> [SUPPLIED PASSAGE]
Check out today’s YEP letters
Brexit deal is ‘stitch up from Europe’
M Meeson, Leeds
THERESA May’s speech regarding the acceptance of the Brexit agreement is reminiscent of Neville Chamberlain’s “peace in our time” speech.
This is a stitch up from Europe – and a stab in the back for Northern Ireland and Gibraltar.
Remember the Prime Minster’s “a no deal is better than a bad deal”?
This is a bad deal and a capitulation to Europe.
We need to look at alternatives to solve congestion
Coun Richard Lewis, Ward Member for Pudsey and Executive Member for Regeneration, Transport and Planning, Leeds City Council
Being accused of an obsession with people in lycra (YEP, November 24) seems the mildest of insults.
I would, however, like to suggest to Coun Carter that he’s pointing a finger in the wrong direction, as the funding for the Outer Ring Road Cycle Superhighway scheme will come entirely from central government grant (the Department for Transport’s National Productivity Investment Fund to be precise).
I actually don’t want to see more Lycra-clad super-fit cyclists on our roads or cycle tracks.
I want to see more leisure cycling by families, children cycling to and from school, the elderly using the bike to the local shops – in other words, a lot of people making themselves a bit fitter rather than a small number of people being ultra-fit.
This stretch of cycleway will connect with the new East Leeds Orbital Road and its accompanying cycling infrastructure right through to Thorpe Park – rather than Thorp Arch as your paper suggested – massively improving cycling connectivity in the north and east of the city.
Grant funding of this kind is provided for a specific purpose and the council cannot spend the funds at its own discretion.
We can’t spend it on council houses, filling potholes, homeless shelters, or a myriad other uses.
Of course, Leeds City Council is already building council houses and plans to build more, while – despite the Tories slashing our funding by about half – spending on highway maintenance has been protected.
Leeds is actually committed to a number of significant highways improvement schemes that will enhance the capacity of our road network for motorists, but in the long term there’s a limit to how much the network can be expanded.
If Leeds is to be a great city to live in, it has to look to alternatives to the usually under-occupied private car to solve our congestion and air quality problems.
Cyclists, taking up little road space, minimal parking space and, producing no pollution, are part of the solution, alongside pedestrians and public transport users.

> [WHAT IS ASKED]
• a. The letters page names specific things the grant money cannot be spent on. List every one of them.
• b. Reproduce the letters page word for word from "This stretch of" to "its own discretion.".

> [GIVEN DATA]

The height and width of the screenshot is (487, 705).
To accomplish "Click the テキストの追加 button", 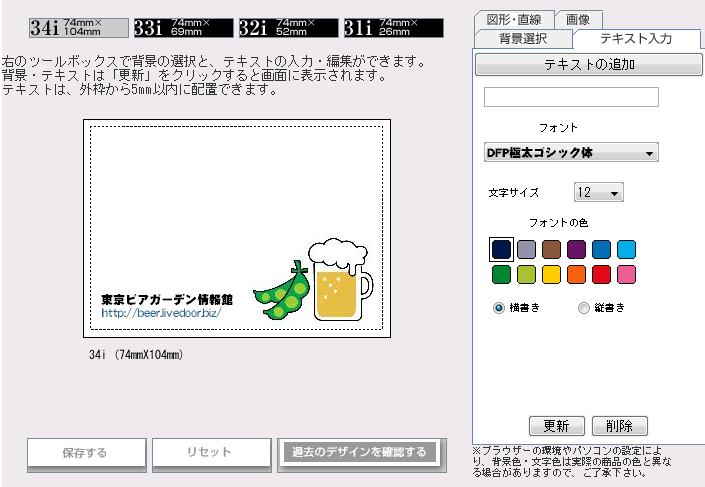I will coord(589,65).
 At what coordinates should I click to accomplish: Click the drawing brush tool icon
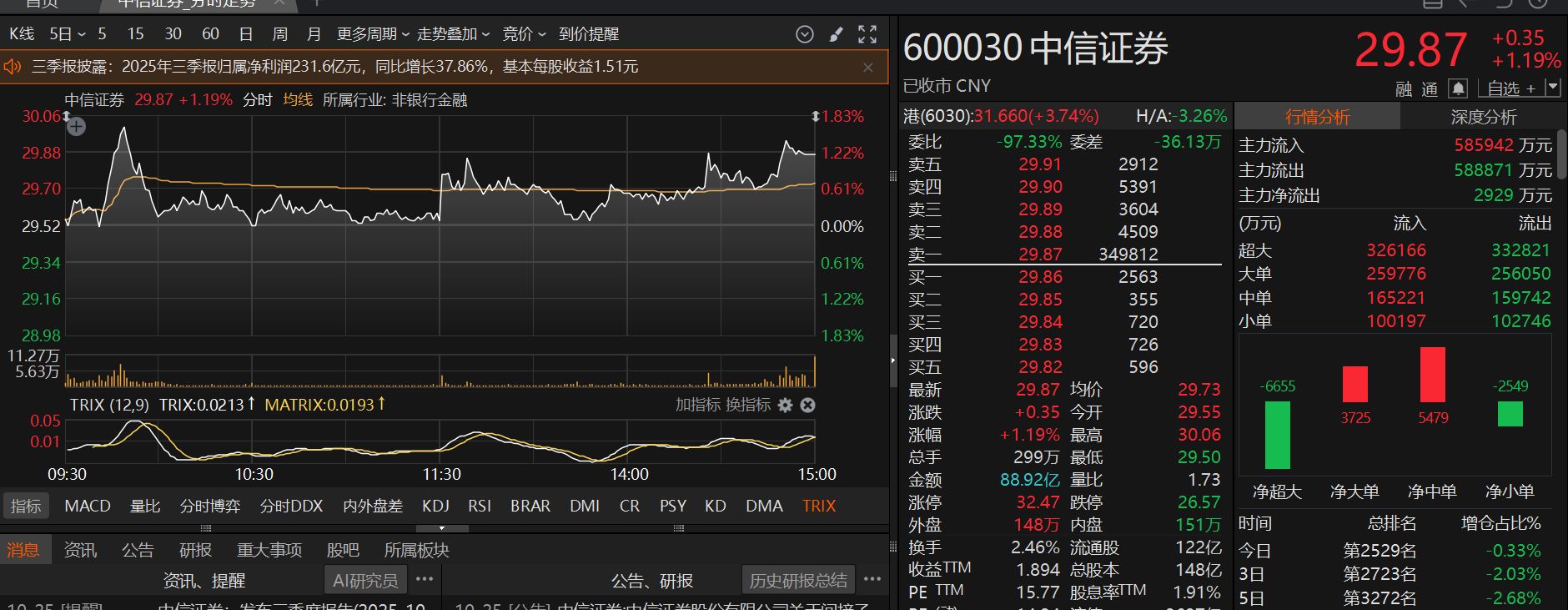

> [WORKED SOLUTIONS]
• a.
- Council houses
- Filling potholes
- Homeless shelters

• b.
This stretch of cycleway will connect with the new East Leeds Orbital Road and its accompanying cycling infrastructure right through to Thorpe Park – rather than Thorp Arch as your paper suggested – massively improving cycling connectivity in the north and east of the city.
Grant funding of this kind is provided for a specific purpose and the council cannot spend the funds at its own discretion.